Re: lowercased Unicode language tags ? (was:ISO 15924)

From: Philippe Verdy (verdy_p@wanadoo.fr)
Date: Mon May 03 2004 - 06:38:29 CDT


Did I mix Canaries and Baleares? I'll have to look again for the articles
related to Catalan, which spoke about its 4 main dialects. I was probably
remembering one being in the Canaries, but you may be right if this is really
the Baleares.
May I reformulate the examples ?

The problem with language tags is that using ISO 3166 codes (which are defined
by administrative divisions rather than by linguistic regions) is a workaround.
For language tags, these instable administrative codes do not match well with
language usage. And there is evidence that:
- administrative regions that have a code in ISO 3166 are covering several
linguistic regions which will still need their distinction in language tags.
- some linguistic regions cover several countries. The country distinction is
not much helpful when the real limits are linguistic areas. I spoke about
Catalan which is a good example where one of the 4 main dialects is spoken in 3
administrative countries (Spain, Andorra, France).

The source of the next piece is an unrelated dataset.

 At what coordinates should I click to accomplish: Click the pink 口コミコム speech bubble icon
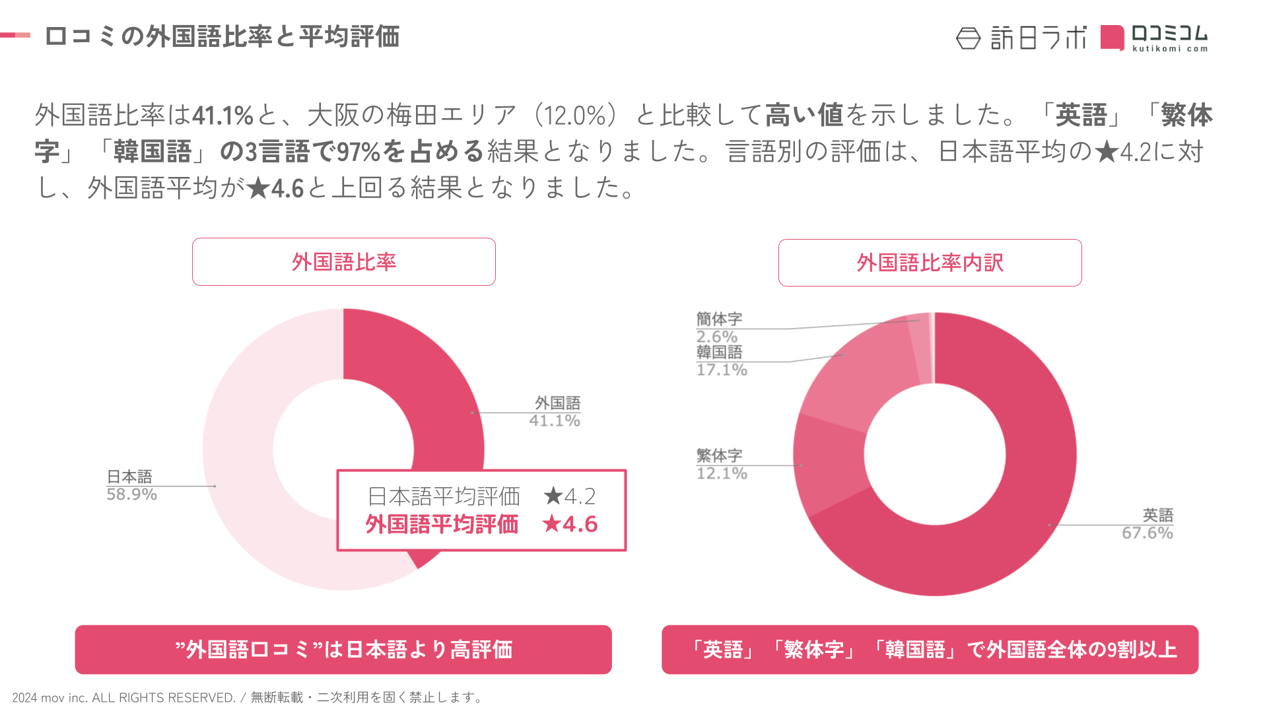point(1112,38)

Having to use a country code after the main language code but before a region
code is a hack for separating those languages appropriately. Codes like "ca-ES",
"ca-AD", "ca-FR" will not be helpful to make the appropriate distinctions
between the 4 main dialects of Catalan.

I could say the same thing about the 4 main dialects of Breton, within the same
administrative region of France (Britanny), and where the other level of
encoding in ISO3166 is the numeric department: the four variants of Breton are
not correctly identified by the very administrative definition of French
departments (which have absolutely no sense as linguistic regions).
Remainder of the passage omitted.